この未支給分は遺族が請求可能ですが、「請求期限」に注意が必要です。期限を過ぎると支給を受けられなくなる場合があります。本記事では、期限を過ぎてしまった場合の対応策を解説します。
未支給年金の請求期限はいつまで?
公的年金(国民年金・厚生年金)の場合、請求期限は5年以内です。これは死亡日の翌日から起算されます。
- 亡くなったのが2020年3月の場合、請求期限は2025年3月末日まで。
- この5年間という期間は、民法の「時効」に基づくものです。
請求期限を過ぎてしまったらどうなる?
原則として未支給年金は「時効消滅」し、年金機構側は支払う法的義務がなくなります。しかし、やむを得ない理由がある場合、救済措置を受けられる可能性があります。
対応策①:まずは年金事務所に相談を
時効が成立していても、事情を丁寧に説明することで、支給の可否を確認できます。相談時には以下の情報を整理しておきましょう。
- 亡くなった方の氏名・生年月日・基礎年金番号
- 死亡日と死亡証明書(または戸籍除票)
- 遺族の関係を証明できる書類(住民票や戸籍謄本など)
- なぜ請求が遅れたのかの事情説明
対応策②:特例救済を検討
以下のような状況では、特例的に支給が認められることがあります。
- 災害や病気などで手続きができなかった
- 年金機構からの案内が届いていなかった
- 申請書類に誤りがあり、再提出の過程で期限を過ぎた
これらは「信義則」や「公平の原則」に基づき個別判断されます。

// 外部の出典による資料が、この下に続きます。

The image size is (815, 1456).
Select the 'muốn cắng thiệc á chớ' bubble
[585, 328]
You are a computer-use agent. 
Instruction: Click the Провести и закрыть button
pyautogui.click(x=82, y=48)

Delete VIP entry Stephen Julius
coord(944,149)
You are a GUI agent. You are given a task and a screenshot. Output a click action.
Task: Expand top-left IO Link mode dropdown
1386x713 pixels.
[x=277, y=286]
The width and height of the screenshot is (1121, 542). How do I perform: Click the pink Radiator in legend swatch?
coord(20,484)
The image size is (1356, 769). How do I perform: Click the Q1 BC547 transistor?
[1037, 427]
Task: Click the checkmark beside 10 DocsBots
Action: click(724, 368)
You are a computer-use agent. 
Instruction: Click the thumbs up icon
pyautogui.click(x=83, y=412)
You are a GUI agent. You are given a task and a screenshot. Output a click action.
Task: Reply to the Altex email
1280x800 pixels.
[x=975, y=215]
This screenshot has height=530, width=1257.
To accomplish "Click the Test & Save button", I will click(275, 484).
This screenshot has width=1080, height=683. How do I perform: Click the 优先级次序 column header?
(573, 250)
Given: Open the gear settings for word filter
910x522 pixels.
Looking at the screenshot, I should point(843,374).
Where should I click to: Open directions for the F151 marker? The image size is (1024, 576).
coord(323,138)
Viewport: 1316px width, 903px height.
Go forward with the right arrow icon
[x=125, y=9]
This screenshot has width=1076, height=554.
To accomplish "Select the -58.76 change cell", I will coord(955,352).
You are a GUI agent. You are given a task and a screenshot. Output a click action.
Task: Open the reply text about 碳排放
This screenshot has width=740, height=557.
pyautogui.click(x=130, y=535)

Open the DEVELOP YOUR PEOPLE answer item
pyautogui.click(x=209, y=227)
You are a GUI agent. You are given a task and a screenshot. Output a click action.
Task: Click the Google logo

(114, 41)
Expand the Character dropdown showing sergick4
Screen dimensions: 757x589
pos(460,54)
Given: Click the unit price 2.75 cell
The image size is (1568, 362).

客観的な証拠をそろえて相談しましょう。
対応策③:行政不服審査請求を検討
「時効により支給不可」という判断に納得できない場合は、行政不服審査請求(異議申し立て)を行うことが可能です。
- 不支給決定通知を受け取る 年金機構からの正式な通知を確認します。
- 不服審査請求書を提出 決定を知った日の翌日から3か月以内に提出します。
- 審査会による判断 審査会で判断され、結果が通知されます。
対応策④:請求の遅れを防ぐための予防策
今後、同様の事態を防ぐために以下の点を意識しておきましょう。
- 死亡届提出時に年金事務所にも報告する: 役所の手続きだけでは不十分です。
- 通帳で最後の支給日を把握する: 「年金振込」の記載を確認しましょう。
- 遺族間で情報共有をする: エンディングノート等の活用が有効です。
- 専門家に相談する: 社会保険労務士などの助けを借りるのも手です。
要点のまとめ
※未支給年金は故人の努力の証です。「どうせ無理だろう」と諦めず、まずは状況を整理して相談してみましょう。